Mais je ne doute pas une seule seconde du fait qu'il soit difficile de justifier avec des instruments économiques la réflexion relative à la décroissance : notamment, du fait que certains axiomes sous-jacents aux théories économiques telles que je peux me les représenter sont contradictoires avec ceux qui fondent la physique.
lundi, octobre 9 2006
14:13
Que le temps "physique" soit linéaire (l'emploi même de ce terme est ici ambigu, vu qu'il a une signification bien précise en mathématiques) est une chose, que le temps "social" ou "culturel" le soit en est une autre. Rien n'empêche certains phénomènes "humains" de connaitre une certaine cyclicité, indépendamment de l'irréversibilité de la flèche temporelle.

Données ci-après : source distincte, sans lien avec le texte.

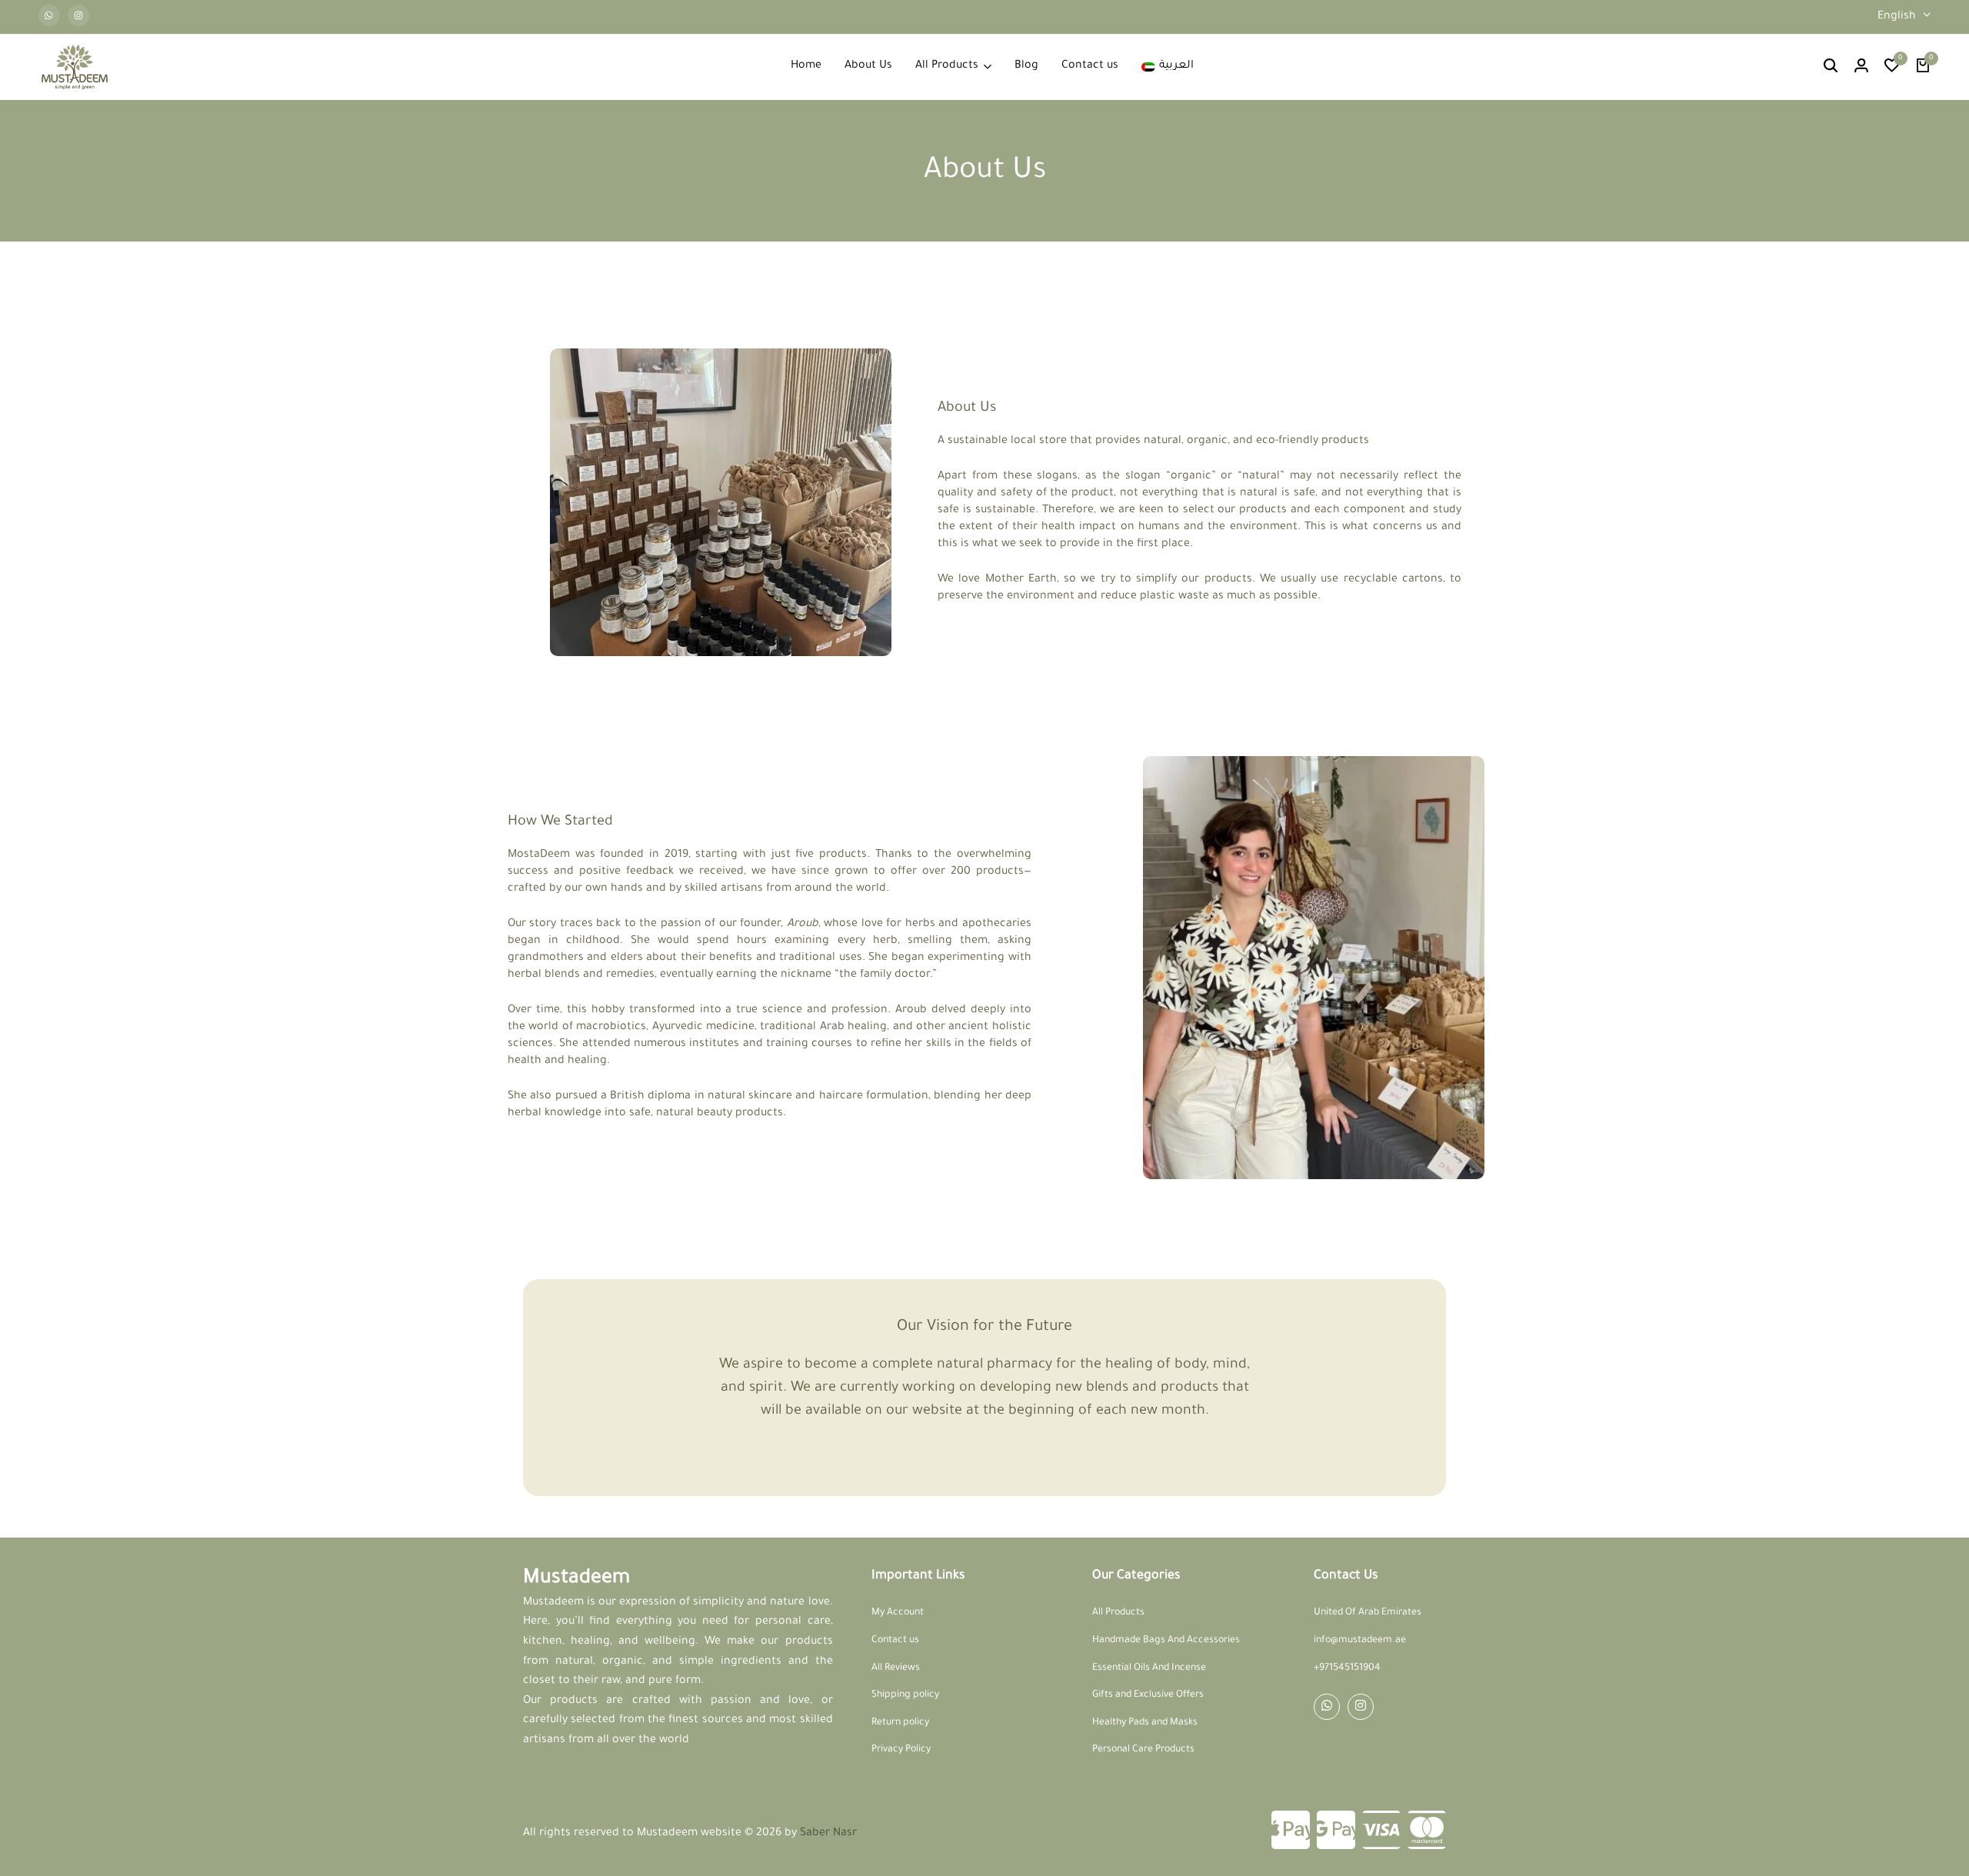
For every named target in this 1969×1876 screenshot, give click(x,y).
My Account (897, 1613)
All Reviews (895, 1668)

— Eric C.Et meme en physique, l'unanimité sur le sujet n'est pas absolue. Certains n'ont pas abandonné l'idée que les big-bangs succèdent aux "big crunsh", phases de recontraction violente qui amèneraient l'univers (et le temps) à connaitre eux aussi une existence cyclique.
mardi, octobre 10 2006
16:27
@Eric C. : j'ai bien noté l'abus de langage. Quant à la cyclicité des phénomènes humains, j'attends encore de les observer. Ils seraient certes bien pratiques pour une psychohistoire éventuelle. En ce qui concerne le temps cosmologique, j'ai la faiblesse communes aux économistes : mon horizon temporel ne dépasse qu'exceptionnellement le siècle.
— leconomistemardi, octobre 10 2006
16:30
@Passant : il est intéressant de noter que le développement de l'économie mathématique est pratiquement contemporain de celui de la thermodynamique. C'est alors l'époque (fin du 18e, début 19e) où on pense à une "physique sociale" qui prédirait les évolutions de l'économie et de la société comme on pensait pouvoir prévoir totalement les évolutions d'un système physique. L'une comme l'autre des idées se sont cassées les dents pour des raisons peut-être pas si différentes. Ainsi, l'idée d'appliquer les règles de la thermondynamique à l'économie a déjà été tentée. Sans guère de succès.